### Written tasks
[1] Reproduce the passage of the Java regex escaping thread between "If there were, let's" and "case with '.').", inclusive.
[2] In the Java regex escaping thread, what literal string does regex2 match instead of 1.2?
[3] Resume the Java regex escaping thread after its final line and carry it on.

━━━━━ Source document

Escaping special characters in Java Regular Expressions

Is there any method in Java or any open source library for escaping (not quoting) a special character (meta-character), in order to use it as a regular expression?
This would be very handy in dynamically building a regular expression, without having to manually escape each individual character.
For example, consider a simple regex like \d+\.\d+ that matches numbers with a decimal point like 1.2, as well as the following code:
String digit = "d";
String point = ".";
String regex1 = "\\d+\\.\\d+";
String regex2 = Pattern.quote(digit + "+" + point + digit + "+");
Pattern numbers1 = Pattern.compile(regex1);
Pattern numbers2 = Pattern.compile(regex2);
System.out.println("Regex 1: " + regex1);
if (numbers1.matcher("1.2").matches()) {
System.out.println("\tMatch");
} else {
System.out.println("\tNo match");
}
System.out.println("Regex 2: " + regex2);
if (numbers2.matcher("1.2").matches()) {
System.out.println("\tMatch");
} else {
System.out.println("\tNo match");
}
Not surprisingly, the output produced by the above code is:
Regex 1: \d+\.\d+
Match
Regex 2: \Qd+.d+\E
No match
That is, regex1 matches 1.2 but regex2 (which is "dynamically" built) does not (instead, it matches the literal string d+.d+).
So, is there a method that would automatically escape each regex meta-character?
If there were, let's say, a static escape() method in java.util.regex.Pattern, the output of
Pattern.escape('.')
would be the string "\.", but
Pattern.escape(',')
should just produce ",", since it is not a meta-character. Similarly,
Pattern.escape('d')
could produce "\d", since 'd' is used to denote digits (although escaping may not make sense in this case, as 'd' could mean literal 'd', which wouldn't be misunderstood by the regex interpeter to be something else, as would be the case with '.').
Is there any method in Java or any open source library for escaping (not quoting) a special character (meta-character), in order to use it as a regular expression?
If you are looking for a way to create constants that you can use in your regex patterns, then just prepending them with "\\" should work but there is no nice Pattern.escape('.') function to help with this.
So if you are trying to match "\\d" (the string \d instead of a decimal character) then you would do:
// this will match on \d as opposed to a decimal character
String matchBackslashD = "\\\\d";
// as opposed to
String matchDecimalDigit = "\\d";
The 4 slashes in the Java string turn into 2 slashes in the regex pattern. 2 backslashes in a regex pattern matches the backslash itself. Prepending any special character with backslash turns it into a normal character instead of a special one.
matchPeriod = "\\.";
matchPlus = "\\+";
matchParens = "\\(\\)";
...

━━━━━━━━━━
━━━━━ Records shown

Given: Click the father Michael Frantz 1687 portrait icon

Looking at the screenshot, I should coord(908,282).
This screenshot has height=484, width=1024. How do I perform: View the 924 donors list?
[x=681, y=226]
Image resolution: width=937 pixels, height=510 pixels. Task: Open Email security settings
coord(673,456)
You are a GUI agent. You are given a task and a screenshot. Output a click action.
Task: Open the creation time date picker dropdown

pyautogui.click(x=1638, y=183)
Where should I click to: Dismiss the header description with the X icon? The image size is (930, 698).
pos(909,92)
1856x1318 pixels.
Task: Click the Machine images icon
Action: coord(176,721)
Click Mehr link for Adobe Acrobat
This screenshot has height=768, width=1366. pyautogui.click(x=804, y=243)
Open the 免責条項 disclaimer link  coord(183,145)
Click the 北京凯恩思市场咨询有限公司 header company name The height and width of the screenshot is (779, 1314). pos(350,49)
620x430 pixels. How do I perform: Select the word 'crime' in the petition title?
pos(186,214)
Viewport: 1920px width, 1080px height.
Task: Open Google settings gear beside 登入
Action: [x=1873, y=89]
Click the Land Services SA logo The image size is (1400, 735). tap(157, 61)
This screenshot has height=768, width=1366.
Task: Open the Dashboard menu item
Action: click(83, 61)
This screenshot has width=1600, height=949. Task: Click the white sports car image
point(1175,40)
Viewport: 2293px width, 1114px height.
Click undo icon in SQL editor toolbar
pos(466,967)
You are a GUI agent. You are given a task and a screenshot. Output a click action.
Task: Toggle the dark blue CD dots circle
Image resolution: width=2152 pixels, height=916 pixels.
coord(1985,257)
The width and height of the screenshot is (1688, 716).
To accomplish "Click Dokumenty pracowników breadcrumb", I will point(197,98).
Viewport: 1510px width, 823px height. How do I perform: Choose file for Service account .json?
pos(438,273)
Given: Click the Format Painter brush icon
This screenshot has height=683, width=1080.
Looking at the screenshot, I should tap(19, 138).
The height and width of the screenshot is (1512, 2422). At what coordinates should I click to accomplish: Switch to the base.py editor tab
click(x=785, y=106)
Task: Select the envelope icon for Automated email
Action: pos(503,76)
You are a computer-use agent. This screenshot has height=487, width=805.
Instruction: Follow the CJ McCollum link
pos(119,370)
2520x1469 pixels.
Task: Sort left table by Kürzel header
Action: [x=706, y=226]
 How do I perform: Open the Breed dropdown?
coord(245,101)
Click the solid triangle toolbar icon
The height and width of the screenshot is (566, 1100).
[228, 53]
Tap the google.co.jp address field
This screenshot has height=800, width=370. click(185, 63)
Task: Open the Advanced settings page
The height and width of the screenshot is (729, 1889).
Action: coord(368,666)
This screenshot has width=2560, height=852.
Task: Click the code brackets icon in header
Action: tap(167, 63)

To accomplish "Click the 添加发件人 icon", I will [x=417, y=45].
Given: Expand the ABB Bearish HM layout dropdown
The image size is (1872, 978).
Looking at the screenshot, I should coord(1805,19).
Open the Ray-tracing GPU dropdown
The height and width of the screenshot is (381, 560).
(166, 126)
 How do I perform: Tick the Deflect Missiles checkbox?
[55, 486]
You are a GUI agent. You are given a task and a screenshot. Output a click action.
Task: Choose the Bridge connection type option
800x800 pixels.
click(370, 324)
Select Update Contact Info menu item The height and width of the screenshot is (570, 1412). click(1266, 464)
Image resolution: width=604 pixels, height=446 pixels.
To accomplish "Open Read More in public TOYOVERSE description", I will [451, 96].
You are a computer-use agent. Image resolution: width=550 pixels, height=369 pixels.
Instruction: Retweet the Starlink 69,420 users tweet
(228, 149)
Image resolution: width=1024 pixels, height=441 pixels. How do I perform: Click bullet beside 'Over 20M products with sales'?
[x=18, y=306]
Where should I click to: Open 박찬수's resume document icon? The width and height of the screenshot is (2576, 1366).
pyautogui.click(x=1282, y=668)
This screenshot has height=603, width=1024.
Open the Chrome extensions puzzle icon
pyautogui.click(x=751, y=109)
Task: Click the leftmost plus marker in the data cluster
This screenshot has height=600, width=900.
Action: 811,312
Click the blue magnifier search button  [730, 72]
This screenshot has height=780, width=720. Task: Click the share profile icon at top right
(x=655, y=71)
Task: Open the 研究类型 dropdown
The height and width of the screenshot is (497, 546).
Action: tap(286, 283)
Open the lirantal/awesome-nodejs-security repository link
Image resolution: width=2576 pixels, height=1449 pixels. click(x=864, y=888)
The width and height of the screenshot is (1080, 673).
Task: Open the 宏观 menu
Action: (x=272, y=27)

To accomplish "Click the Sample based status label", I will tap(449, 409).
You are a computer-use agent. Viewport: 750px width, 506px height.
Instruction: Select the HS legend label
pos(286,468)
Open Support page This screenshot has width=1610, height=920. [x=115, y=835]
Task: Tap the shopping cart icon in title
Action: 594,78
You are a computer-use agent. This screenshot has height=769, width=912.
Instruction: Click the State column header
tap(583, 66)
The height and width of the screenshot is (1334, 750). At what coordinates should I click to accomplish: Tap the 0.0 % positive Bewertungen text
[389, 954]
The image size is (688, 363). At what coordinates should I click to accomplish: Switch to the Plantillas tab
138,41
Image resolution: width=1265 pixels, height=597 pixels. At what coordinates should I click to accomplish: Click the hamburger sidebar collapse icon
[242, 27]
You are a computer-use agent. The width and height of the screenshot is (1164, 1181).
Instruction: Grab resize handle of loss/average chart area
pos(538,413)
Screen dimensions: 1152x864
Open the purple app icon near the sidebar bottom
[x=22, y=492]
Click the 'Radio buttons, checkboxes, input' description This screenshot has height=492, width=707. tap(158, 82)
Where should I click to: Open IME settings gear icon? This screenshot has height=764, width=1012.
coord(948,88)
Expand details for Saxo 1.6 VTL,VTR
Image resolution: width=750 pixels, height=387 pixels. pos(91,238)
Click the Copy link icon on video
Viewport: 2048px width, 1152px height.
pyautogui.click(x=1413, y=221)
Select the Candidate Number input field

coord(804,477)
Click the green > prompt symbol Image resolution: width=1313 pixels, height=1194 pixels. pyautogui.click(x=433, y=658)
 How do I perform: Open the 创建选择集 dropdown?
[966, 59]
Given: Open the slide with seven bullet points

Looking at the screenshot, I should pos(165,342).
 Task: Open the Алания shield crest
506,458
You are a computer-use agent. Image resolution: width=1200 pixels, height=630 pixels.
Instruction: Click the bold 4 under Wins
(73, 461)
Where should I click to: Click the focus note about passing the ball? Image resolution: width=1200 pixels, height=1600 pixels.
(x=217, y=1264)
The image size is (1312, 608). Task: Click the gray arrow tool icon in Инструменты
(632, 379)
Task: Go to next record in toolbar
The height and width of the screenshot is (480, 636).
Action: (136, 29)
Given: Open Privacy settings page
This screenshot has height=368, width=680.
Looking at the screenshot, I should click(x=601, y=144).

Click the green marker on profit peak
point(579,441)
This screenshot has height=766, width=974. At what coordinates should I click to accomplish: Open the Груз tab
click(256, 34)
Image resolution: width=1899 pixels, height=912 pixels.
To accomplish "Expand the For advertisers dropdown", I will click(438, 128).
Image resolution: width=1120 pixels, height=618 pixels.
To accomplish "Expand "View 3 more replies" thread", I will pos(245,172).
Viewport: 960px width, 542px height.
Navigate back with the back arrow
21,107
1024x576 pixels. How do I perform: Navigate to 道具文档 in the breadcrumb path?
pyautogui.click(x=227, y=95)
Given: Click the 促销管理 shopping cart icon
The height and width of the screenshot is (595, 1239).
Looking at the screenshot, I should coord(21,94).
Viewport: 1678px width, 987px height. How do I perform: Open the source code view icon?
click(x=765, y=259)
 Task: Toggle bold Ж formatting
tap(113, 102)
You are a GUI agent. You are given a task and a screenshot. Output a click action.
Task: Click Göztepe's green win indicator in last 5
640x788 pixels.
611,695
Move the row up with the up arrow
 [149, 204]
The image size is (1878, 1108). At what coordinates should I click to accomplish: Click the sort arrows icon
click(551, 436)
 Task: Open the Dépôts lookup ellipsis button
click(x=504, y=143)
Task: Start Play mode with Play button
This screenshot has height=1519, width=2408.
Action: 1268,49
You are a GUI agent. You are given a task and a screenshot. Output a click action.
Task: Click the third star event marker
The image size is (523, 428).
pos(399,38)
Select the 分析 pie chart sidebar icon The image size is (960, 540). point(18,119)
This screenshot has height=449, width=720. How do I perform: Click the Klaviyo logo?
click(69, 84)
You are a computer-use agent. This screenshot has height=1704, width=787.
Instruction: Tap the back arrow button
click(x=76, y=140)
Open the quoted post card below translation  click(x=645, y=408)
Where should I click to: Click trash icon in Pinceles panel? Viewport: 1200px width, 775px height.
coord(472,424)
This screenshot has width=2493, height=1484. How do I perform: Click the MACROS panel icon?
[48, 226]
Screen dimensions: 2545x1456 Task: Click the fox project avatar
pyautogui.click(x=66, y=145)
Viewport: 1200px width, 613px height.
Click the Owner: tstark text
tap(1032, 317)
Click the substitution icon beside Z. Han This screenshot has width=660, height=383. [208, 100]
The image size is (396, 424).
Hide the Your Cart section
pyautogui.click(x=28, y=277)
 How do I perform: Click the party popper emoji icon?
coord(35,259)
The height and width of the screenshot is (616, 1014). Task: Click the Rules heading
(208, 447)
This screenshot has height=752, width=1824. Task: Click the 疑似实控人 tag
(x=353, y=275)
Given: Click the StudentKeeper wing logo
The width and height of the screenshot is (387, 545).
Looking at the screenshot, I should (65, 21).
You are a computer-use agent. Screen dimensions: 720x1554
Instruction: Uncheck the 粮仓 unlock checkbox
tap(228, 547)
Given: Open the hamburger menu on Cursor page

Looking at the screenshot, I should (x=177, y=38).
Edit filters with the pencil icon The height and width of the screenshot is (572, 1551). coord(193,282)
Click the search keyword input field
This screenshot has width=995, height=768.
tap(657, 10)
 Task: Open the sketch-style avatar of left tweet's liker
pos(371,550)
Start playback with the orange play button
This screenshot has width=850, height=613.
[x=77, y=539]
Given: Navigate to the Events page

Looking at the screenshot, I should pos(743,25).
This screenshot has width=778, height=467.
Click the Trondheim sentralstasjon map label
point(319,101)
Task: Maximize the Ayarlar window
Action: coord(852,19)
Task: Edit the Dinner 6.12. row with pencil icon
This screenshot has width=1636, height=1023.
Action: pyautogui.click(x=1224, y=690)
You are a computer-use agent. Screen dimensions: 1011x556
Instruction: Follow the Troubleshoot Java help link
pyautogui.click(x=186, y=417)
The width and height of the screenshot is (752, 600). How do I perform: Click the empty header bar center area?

━━━━━━━━━━

### Answers for the tasks
[1]
If there were, let's say, a static escape() method in java.util.regex.Pattern, the output of
Pattern.escape('.')
would be the string "\.", but
Pattern.escape(',')
should just produce ",", since it is not a meta-character. Similarly,
Pattern.escape('d')
could produce "\d", since 'd' is used to denote digits (although escaping may not make sense in this case, as 'd' could mean literal 'd', which wouldn't be misunderstood by the regex interpeter to be something else, as would be the case with '.').

[2] It matches the literal string d+.d+.

[3]
In your post you use the Pattern.quote(string) method. This method wraps your pattern between "\\Q" and "\\E" so you can match a string even if it happens to have a special regex character in it (+, ., \\d, etc.)
I wrote this pattern:
Pattern SPECIAL_REGEX_CHARS = Pattern.compile("[{}()\\[\\].+*?^$\\\\|]");
And use it in this method:
String escapeSpecialRegexChars(String str) {
return SPECIAL_REGEX_CHARS.matcher(str).replaceAll("\\\\$0");
}
Then you can use it like this, for example:
Pattern toSafePattern(String text)
{
return Pattern.compile(".*" + escapeSpecialRegexChars(text) + ".*");
}
We needed to do that because, after escaping, we add some regex expressions. If not, you can simply use \Q and \E:
Pattern toSafePattern(String text)
{
return Pattern.compile(".*\\Q" + text + "\\E.*")
}
The only way the regex matcher knows you are looking for a digit and not the letter d is to escape the letter (\d). To type the regex escape character in java, you need to escape it (so \ becomes \\). So, there's no way around typing double backslashes for special regex chars.
The Pattern.quote(String s) sort of does what you want. However it leaves a little left to be desired; it doesn't actually escape the individual characters, just wraps the string with \Q...\E.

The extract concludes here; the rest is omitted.